De ki; Rabb'im onları ufalayıp havada savurur.
106- Yerlerini dümdüz ve çırılçıplak bir
alana dönüştürür.
107- O alanda hiçbir engebe, hiçbir tümsek göremezsin.
108- O gün insanlar, hiç sağa-sola sapmaksızın,
kendilerini toplamaya çağıran görevlinin adımlarını
izlerler.
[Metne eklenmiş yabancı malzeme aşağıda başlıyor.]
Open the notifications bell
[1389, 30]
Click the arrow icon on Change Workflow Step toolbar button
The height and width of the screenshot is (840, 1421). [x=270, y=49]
Rahmeti bol olan Allah'ın korkusu ile tüm sesler kısılmıştır.
Bu yüzden fısıltıdan başka bir şey
duyamazsın.
109- O gün rahmeti bol olan Allah'ın izin verdikleri ve sözünden
hoşlandıkları dışında hiç kimsenin
aracılığı, şefaati işe yaramaz.
110- Allah, insanların geçmişlerini ve geleceklerini
tümü ile bilir,
fakat insanların bilgisi O'nu kuşatamaz.
111- O gün bütün yüzler, diri ve tüm varlıkları
gözetip yöneten Allah'ın karşısında öne eğiktir.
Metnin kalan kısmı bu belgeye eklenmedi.